Malcolm X (right) with Martin Luther King
Malcolm X has emerged as one of the most debated-about African-American Civil Rights Leaders from the era of the late 1950s and early 1960s. He can be viewed as having inspired millions of African-Americans in the struggle against racism; however, others have viewed him as violently racist, making it easier for Whites to label African-Americans as angry and aggressive. 

Whilst he was born in Nebraska in 1925, his birth into the Civil Rights Movement began as he was serving a jail term in 1946. He joined the Nation of Islam during this time and, due to his natural charisma, rapidly rose through the ranks to become their most significant public speaker. He was preaching the segregationist ideology of the NOI, which at one point was linked to the US Nazi Party in that both institutions wanted the races to be separate. His speeches at this point were extreme and militant, garnering the most support in inner-city areas of the North of the USA, where civil rights leaders such as Martin Luther King failed to gain traction.

The birth of what would become the 'Black Power' movement can be partly found in his words that African-Americans could and should prosper on their own. These words were inspirational and also were contributors to the ideal of an African-American self-help movement. However, he became increasingly disillusioned with the NOI, especially its leader, Elijah Muhammad, and split from the movement in 1964. Subsequently, he set up the Muslim Mosque Inc (MMI) and the Organization of Afro-American Unity (OAAU), following from his beliefs in black nationalism - one was a religious group and the other secular.

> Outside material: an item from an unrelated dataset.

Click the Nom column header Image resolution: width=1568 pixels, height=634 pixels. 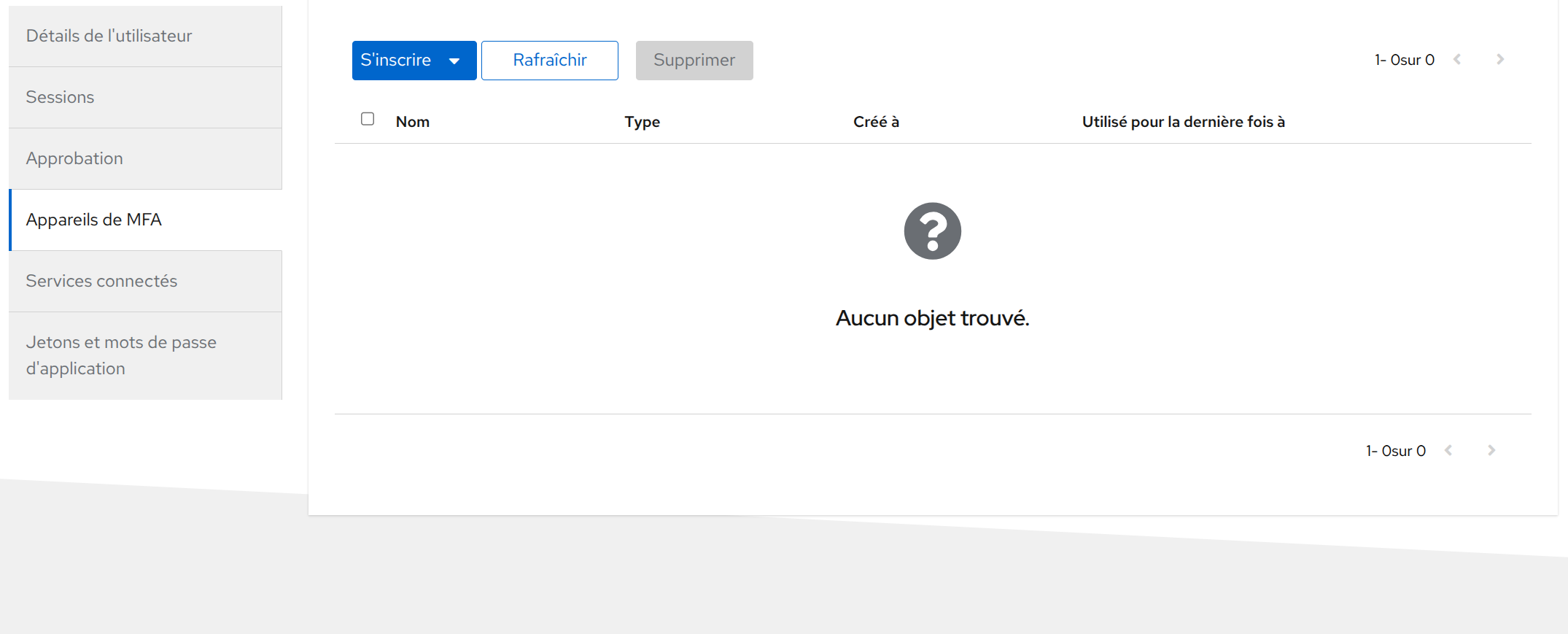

He went on a Hajj to Mecca, where he saw Muslims from all around the world and concluded that his religion did not discriminate. He continued to travel throughout Africa. Malcolm X adopted a slightly more conciliatory attitude towards white people; he began to argue that, if they could help the African-American cause, any white person should be welcomed. However, shortly after he began this ideological shift, Malcolm was assassinated by several NOI members while making a speech in 1965; this, he did not have the opportunity to continue in the new direction he started.

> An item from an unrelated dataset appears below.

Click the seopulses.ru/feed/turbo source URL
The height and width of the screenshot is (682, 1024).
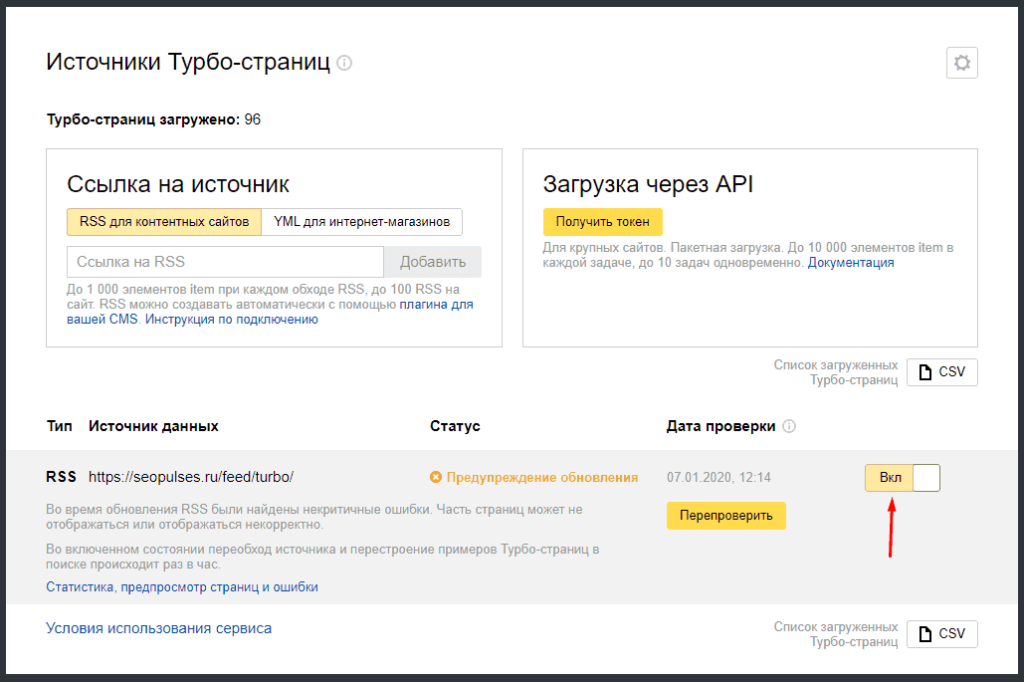tap(191, 478)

He was viewed by many white contemporaries, and even some African-American leaders, as a dangerous, extremist figure; however, over the ensuing decades, evaluations of Malcolm's legacy have shifted, his contributions to black nationalism and the future Black Power movement recognised as successful, crucial to the overall impact of the Civil Rights movement as a whole. Malcolm X is now viewed as an inspirational and transformative figure. We cannot know how much further he would have gone, possibly rising to the same level of fame as MLK, someone he saw as both ally and rival; Malcolm's brutal assassination robbed the world of someone who could have been influential in American politics for many decades - yet his legacy lives on.